MACWORLD - Mac hardware gets faster, cheaper

Cheaper iBooks, faster iMacs and a number of powerful additions to its line of desktop and portable computers were among several announcements from Apple Computer Inc. Monday, as the company began its Macworld Expo here with a roar.

By far the most radical change was to Apple's popular iMac desktop computer, which was unveiled in its new form Monday during a keynote by Apple Chief Executive Officer Steve Jobs. Powered by what Jobs called "amazing technology," the computer features a 15-inch flat-panel display, a faster processor and more memory than its predecessor -- all packed into an unprecedented new design.

First launched in 1998, bringing a major shift in the design of the beige, boxy desktop PC, the iMac has sold more than 6 million units, Jobs said.
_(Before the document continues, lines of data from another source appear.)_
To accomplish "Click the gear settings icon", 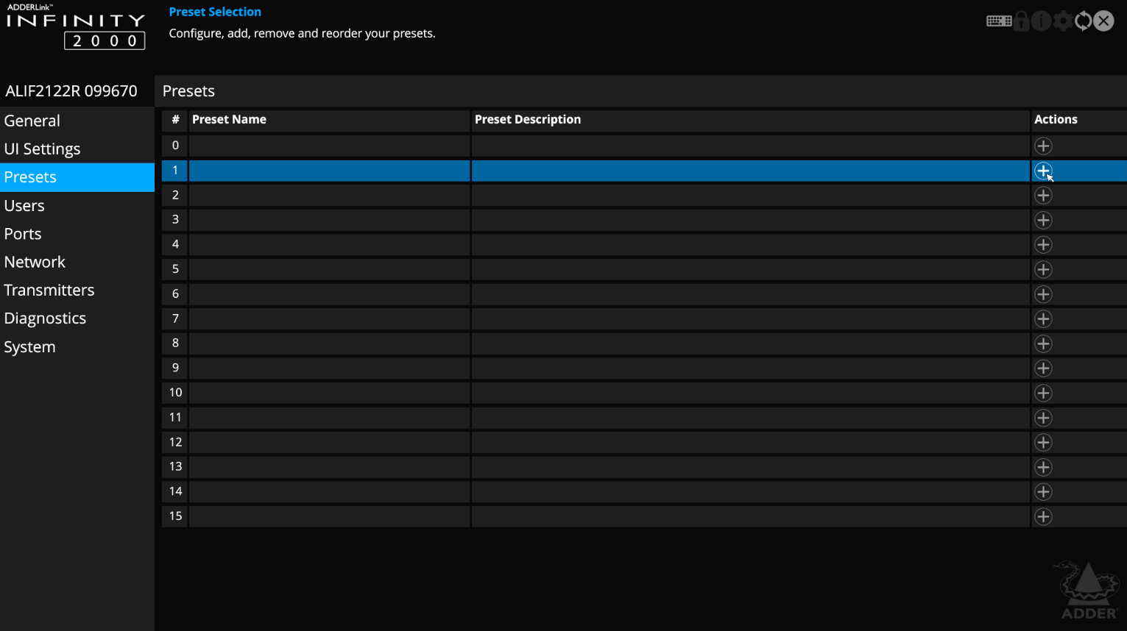I will click(x=1062, y=21).
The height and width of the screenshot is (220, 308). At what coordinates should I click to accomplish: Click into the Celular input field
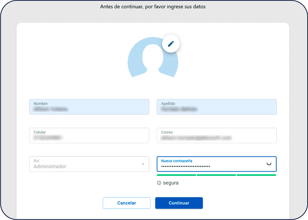tap(89, 138)
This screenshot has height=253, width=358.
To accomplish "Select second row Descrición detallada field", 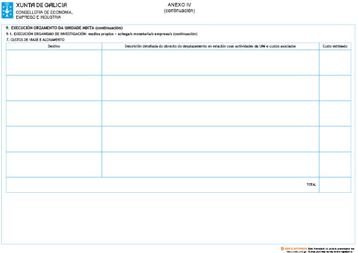I will 210,88.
But as the colorful computer aged and drew what analysts considered worthy competition from competing PC makers, some users and analysts said the iMac grew stale.

"Then we had our big idea," Jobs said, referring to the new iMac design. "The whole computer is in this tiny little vase," he added, offering yet another visual explanation for the new CPU (central processing unit) design.

With a base 26.4 cm (10.6 inches) in diameter and not much taller than a CD jewel case, the new design marks yet another style innovation for Apple.

Each model of the iMac will include a 15-inch flat-panel LCD (liquid crystal display), as well as five USB (Universal Serial Bus) ports and two FireWire ports, located on the back of the machine. The high-end model, which will be the first to ship later this month, will include the 800 MHz G4 processor, 256M bytes of RAM and a 60G-byte hard drive. That model, priced at US$1,799, will also feature Apple's Superdrive, which reads and writes both CDs and DVDs (digital versatile discs).

A $1,499 model will run a 700 MHz G4 chip and ship with 256M bytes of RAM and a 40G-byte hard drive, and is due for release in February, Jobs said. It will include a combination drive for reading and writing CDs and reading DVDs. The low-end model features a 700MHz chip, 128M bytes of memory, a 40G-byte hard drive and a rewritable CD drive. That model will ship in March and cost $1,299.

Apple's iBook computer also underwent a change Monday. The company lowered the cost of its low-end 500 MHz portable computer by $100 to $1,199. The high-end model, which will now feature a combination CD-RW/DVD-ROM drive, will cost $1,499. The mid-range iBook was eliminated from the lineup.

Jobs also unveiled a larger, 5.9-pound iBook that touts a 14-inch display -- what he called the iBook's "big brother." With a price tag of $1,799, the new portable computer will come with a 600 MHz PowerPC G3 processor, 256M bytes of memory, a 20G-byte hard drive, a battery that provides 6 hours of regular use and a combination CD-RW/DVD-ROM drive.

All the new iBooks were made available Monday. With each new hardware release, Apple also said it will ship the new Mac OS X Version 10.1 operating system as the default boot-up operating system. A dual boot of Mac OS 9 will still be available on the computers to run older applications.